En échange de son silence concernant nos parents, on accepta sans broncher de rester plus tard et de faire tout ce qu'il nous ordonnait de faire.

- Positivons les filles, si ça se trouve on va se découvrir une passion pour le jardinage grâce à lui.

- Les poubelles ! Sérieux ?! 

- Génial, ça va nous faire encore plus de merdes à ramasser.

- Ouais bah débrouillez-vous, moi j'ai encore tous les lavabos à nettoyer.

Au bout de quelques jours, on était épuisé.

Soudain, je fus réveillée en sursaut.

- Ma citrouille..

- Oh.. ça vous fait de la peine ? se moqua-t-il, on est sensible ?

- Hey.. se réveilla Aïko.

- Qu'est-ce qui se passe ?

- Mais qu'est-ce que vous faites ?!!

- Je vous donne du travail. Allez, au boulot.

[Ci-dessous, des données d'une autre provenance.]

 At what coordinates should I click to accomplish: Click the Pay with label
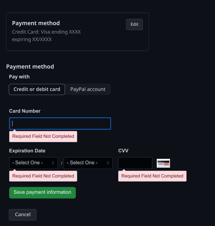coord(19,77)
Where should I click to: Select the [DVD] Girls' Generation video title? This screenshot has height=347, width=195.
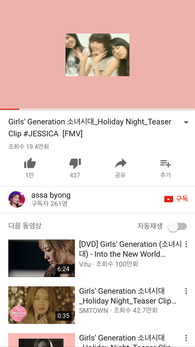130,249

De retour chez moi, Enza et Aïko me demandèrent de me connecter pour discuter.
Ils étaient paniqués, leurs parents les avaient appelé en demandant pourquoi le directeur du lycée leur avait laissé un message.
- Vous rigolez j'espère ?
- "Non pas du tout ! Je sais pas ce qu'on va faire !"
- Il leur a tout balancé ?
- "Il leur a juste dit qu'il voulait leur parler"
- Donc pour l'instant ils savent rien ?
- "A mon avis il va les rappeler demain, on est au bout du rouleau !"
Je pris le temps de réfléchir un instant, puis je les rassurai.
- Restez calme, je m'en occupe.
- "Qu'est-ce que tu vas faire ?"
- Je m'en occupe. Allez dormir.

Dès le lendemain matin, je me rendis à la première heure au bureau de Valdenn.
- Je peux entrer ?

- Bien sûr. Laissez-nous Jonathan, merci.
- Pas de problème, Helias.
- Et votre casquette, virez-la, montrez l'exemple aux élèves un peu.

J'attendis que la porte se referme puis je pris place.
- Vous êtes tombée du lit ce matin ? Ca doit être important. 

- Je viens en paix, je ne cherche pas le conflit.
- Ca change. J'apprécie.
- On a fait tout ce que vous vouliez en échange de votre silence. Mais vous n'allez pas tenir parole, n'est-ce pas ?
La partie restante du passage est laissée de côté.